Paolo: Starting from my experience, PhD Ambassadors were the first people who approached me at IFERA conferences, making me feel comfortable. Moreover, for young scholars and especially early PhD students, PhD ambassadors can be peers who are easier to reach and ask questions about potential challenges and difficulties at the start of the PhD. Also, the family business community can benefit from PhD Ambassadors’ fresh ideas, such as events and activities organized by PhDs for PhDs. In sum, in my opinion, PhD ambassadors are an outpost in the family business community to reach out to newcomers and ultimately strongly help grow the community.
According to your experience, how do you envision the future of family business research?
Lajos: I see the field of family business research continuing to steadily grow as it has done in the last several decades. I anticipate that as we move forward, we will begin to see more contributions which will extend beyond the scope of our field and serve to inform the broader landscape of management and organizational science.
Oumaima: The future of family business research, in my view, involves a multidimensional approach that takes into account global influences, technological advancements, sustainability considerations, and collaborative efforts between academia and the business community. I also anticipate a growing emphasis on cross-cultural studies and the impact of diverse socio-economic environments on the dynamics of family businesses.

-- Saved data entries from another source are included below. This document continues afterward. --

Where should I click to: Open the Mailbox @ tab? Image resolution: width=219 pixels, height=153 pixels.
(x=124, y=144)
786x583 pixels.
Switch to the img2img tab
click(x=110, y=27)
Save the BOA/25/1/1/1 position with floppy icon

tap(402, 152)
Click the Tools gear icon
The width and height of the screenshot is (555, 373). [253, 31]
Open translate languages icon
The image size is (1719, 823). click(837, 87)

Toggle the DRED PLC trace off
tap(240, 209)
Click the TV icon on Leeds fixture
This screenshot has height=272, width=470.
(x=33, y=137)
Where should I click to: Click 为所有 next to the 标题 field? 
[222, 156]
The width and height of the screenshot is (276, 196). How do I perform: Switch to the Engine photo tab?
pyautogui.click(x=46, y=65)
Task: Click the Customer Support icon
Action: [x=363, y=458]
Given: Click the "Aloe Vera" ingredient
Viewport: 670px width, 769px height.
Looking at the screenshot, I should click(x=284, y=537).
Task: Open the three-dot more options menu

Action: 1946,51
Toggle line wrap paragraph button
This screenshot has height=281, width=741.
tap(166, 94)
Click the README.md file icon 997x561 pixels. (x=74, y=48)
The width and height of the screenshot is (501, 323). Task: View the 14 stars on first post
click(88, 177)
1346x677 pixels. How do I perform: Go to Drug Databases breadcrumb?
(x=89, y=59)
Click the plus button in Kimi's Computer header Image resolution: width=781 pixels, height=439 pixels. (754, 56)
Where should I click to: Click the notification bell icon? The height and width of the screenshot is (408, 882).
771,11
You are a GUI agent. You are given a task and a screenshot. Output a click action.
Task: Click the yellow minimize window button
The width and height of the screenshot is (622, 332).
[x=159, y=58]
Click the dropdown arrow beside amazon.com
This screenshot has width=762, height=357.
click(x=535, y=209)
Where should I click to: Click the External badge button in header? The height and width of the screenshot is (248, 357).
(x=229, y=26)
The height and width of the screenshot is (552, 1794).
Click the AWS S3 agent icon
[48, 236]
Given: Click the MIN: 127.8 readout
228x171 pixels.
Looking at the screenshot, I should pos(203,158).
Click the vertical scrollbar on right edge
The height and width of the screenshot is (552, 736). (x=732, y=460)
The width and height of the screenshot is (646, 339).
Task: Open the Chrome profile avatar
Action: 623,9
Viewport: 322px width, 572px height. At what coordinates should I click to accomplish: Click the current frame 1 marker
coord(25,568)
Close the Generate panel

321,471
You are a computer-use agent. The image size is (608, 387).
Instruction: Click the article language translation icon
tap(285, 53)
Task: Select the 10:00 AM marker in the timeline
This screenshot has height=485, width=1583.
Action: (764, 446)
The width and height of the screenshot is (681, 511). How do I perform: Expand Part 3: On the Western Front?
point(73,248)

Moreover, the future trajectory of family business research must prominently address the question of heterogeneity within family enterprises. Recognizing the inherent diversity within family businesses, such as variations in size, industry, ownership structures, and generations involved, will be essential.
Sofia: If I were to envision the future of family business research, the first thing I foresee is a significant increase in both the quantity and quality of papers in this field. Additionally, I imagine a community that is ever-expanding and more diverse. I envision the community of family business researchers growing to include individuals with different cultural and professional backgrounds and diverse geographical origins. Indeed, I expect a close interconnection between researchers and practitioners, which is inevitably a positive aspect. The one thing I believe, and hope will remain unchanged is the cooperative and supportive nature of the family business community.
Paolo: According to my very limited experience, I think family business research will go deeper into studying heterogeneity among family firms, probably leveraging family science theories. More in general, I see potential for family business research to become even more integrated with the broader management literature. Overall, I believe the ultimate goal is always to develop a theory of the family business. Anyway, with this community, I can only see a bright future for family business research!
We are thrilled to have such a group of talented young researchers joining our team. They bring motivation and ideas to enrich not only our internal meetings and the initiatives we run but also have something to contribute to the community at large. With them, we aim to keep our ears sharp for the needs and wants of Ph.D. students in our field. We hope they can realize their visions through their role as new Ph.D. Ambassadors with IFERA.
Thank you, Lajos, Oumaima, Sofia, and Paolo, for joining us!